@Tomski,
post #6
Mały update odnośnie boju z floppkiem.
Sprawdziłem połączenia kabelków i rzeczywiście znalazłem brak połączenia na 2 czy też 3 z nich. Po naprawieniu tych połączeń bez zmian. Floppek dalej nie działa. Teraz pomyślałem sobie, że może trzeba połączyć piny 2 z 34 jak to jest często w takich stacjach dysków aby zadziałały z Amigą. W związku z tym moje pytanie do osób, które mają działające zewnętrzne stacje dysków. Jeśli nie sprawi im to kłopoty i będzie im się chciało to miałbym taka prośbę. Czy możecie sprawdzić:
- czy sama stacja dyskietek jest w jakiś sposób przerobiona np.:
http://www.pitsch.de/stuff/amiga/tepe/samsungsfd312b.jpg
- czy pin 1 we wtyku 23 DSUB wpinanym do Amigi odpowiada pinowi 1 w elektronice zewnętrznej stacji dysków(złącze męskie 24pinowe), pin 2 pinowi 2 itd. aż do pinu ostatniego 23. U mnie na płytce z elektroniką stacji zewnętrznej jest złącze męskie 24 pinowe, do którego bezpośrednio wpina się ten kabelek do podłączenia do Amigi.

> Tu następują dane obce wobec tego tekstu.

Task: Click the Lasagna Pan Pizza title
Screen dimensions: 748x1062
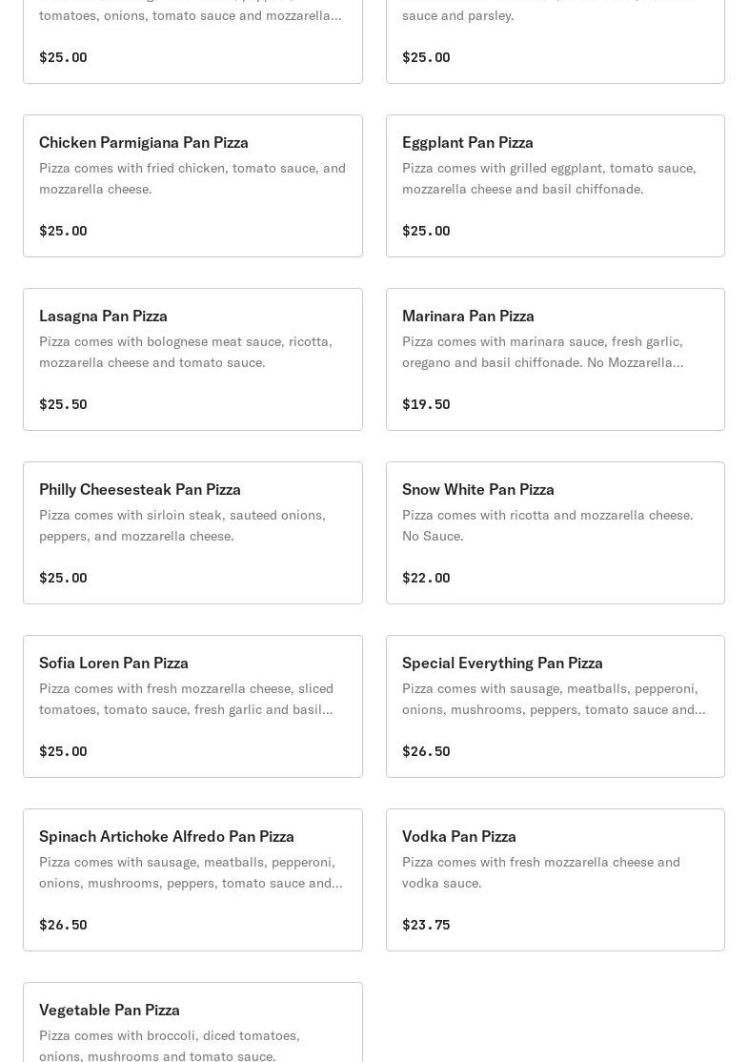Action: 103,316
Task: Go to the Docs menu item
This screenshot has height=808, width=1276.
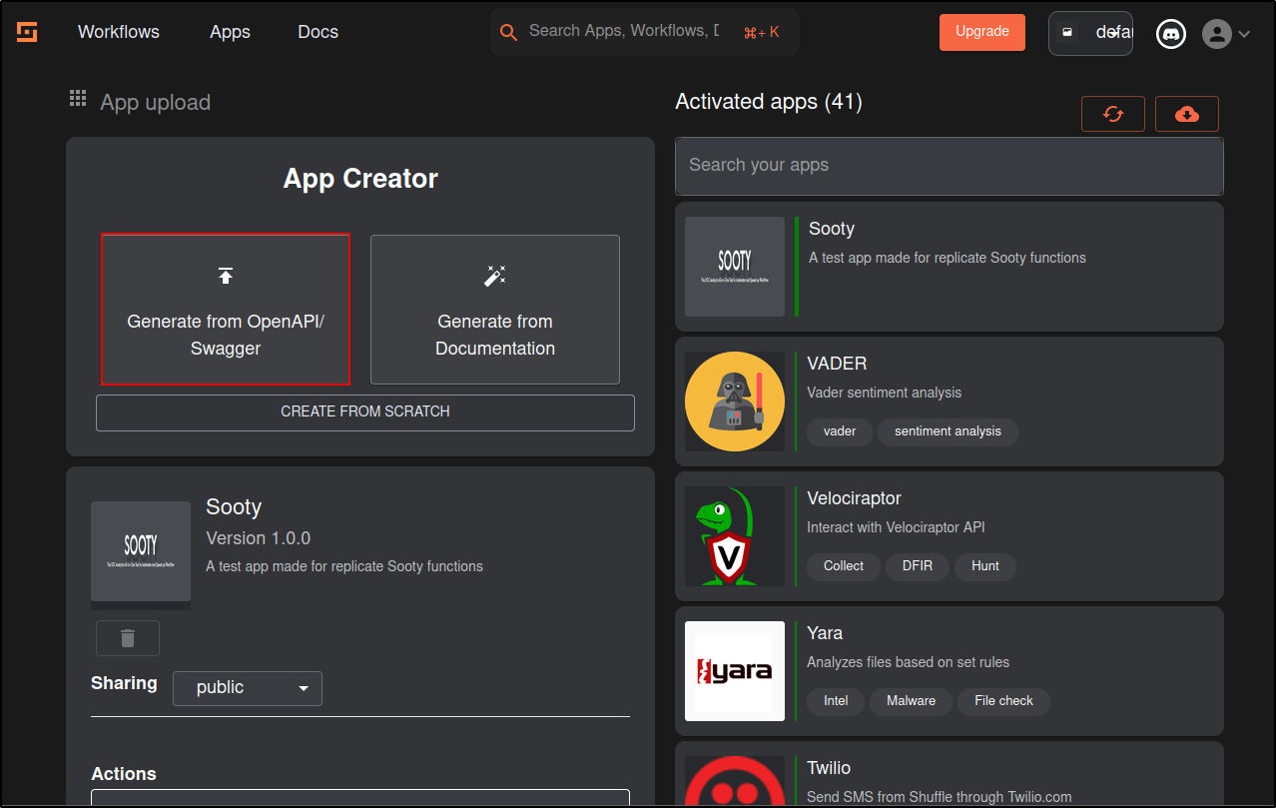Action: (x=319, y=32)
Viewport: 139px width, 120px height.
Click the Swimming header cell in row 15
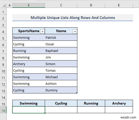tap(29, 103)
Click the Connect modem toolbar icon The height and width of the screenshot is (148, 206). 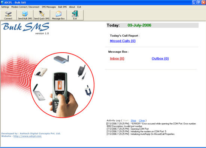click(8, 15)
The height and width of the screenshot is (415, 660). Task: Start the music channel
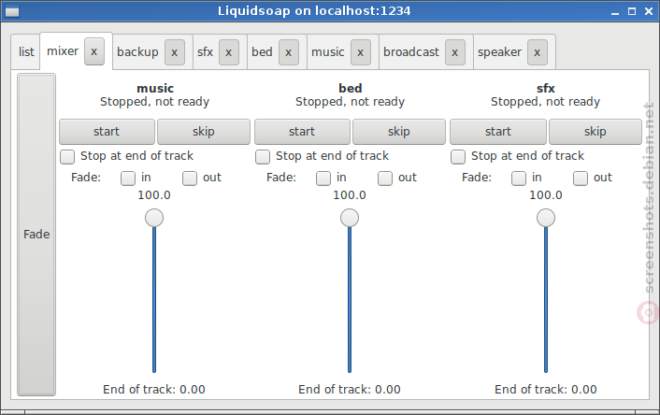pos(107,132)
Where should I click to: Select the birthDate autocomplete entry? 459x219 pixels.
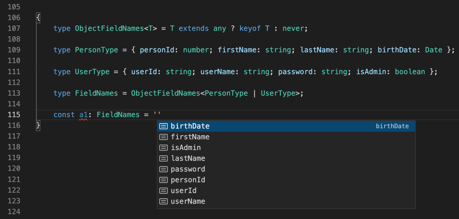190,126
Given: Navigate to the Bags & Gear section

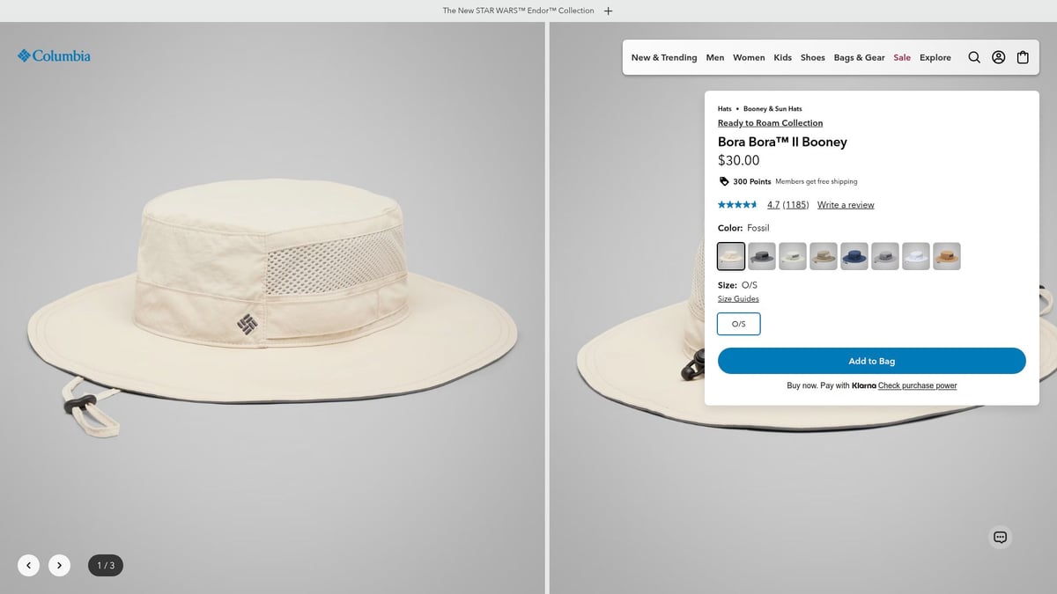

Wieczorem mogę wrzucić zdjęcia tej elektroniki aby pokazać "palcem", o które złącza chodzi.
A czy nie jest to dziwne, że ikona stacji dysków pojawia się od razu na blacie Workbencha? Ikona DF0: pojawia się dopiero jak włoży się dyskietkę do napędu. A w tym zewnętrznym napędzie ta ikona jest od razu widoczna po odpaleniu Workbench'a.
Stacja DF1: widoczna jest w Boot Menu Amigi.
Dioda power od zewnętrznej stacji dyskietek nie zaświeci się wcale na żadnym etapie nawet przy próbie formatowania dyskietki. Choć wtedy słychać mlasknięcie stacji oraz zaczyna coś tam kręcić(słychać chodzący silnik) ale po chwili przestaje i wyrzuca komunikat o niemożności sformatowania ścieżki 0(jak dobrze pamiętam albo też o nie możności przeczytania tej ścieżki 0, w tej chwili nie pamiętam jak to tam szło).
Stacja jest sprawna, gdyż wyciągnąłem ją ze swojego pieca i tam działała bez zarzutów.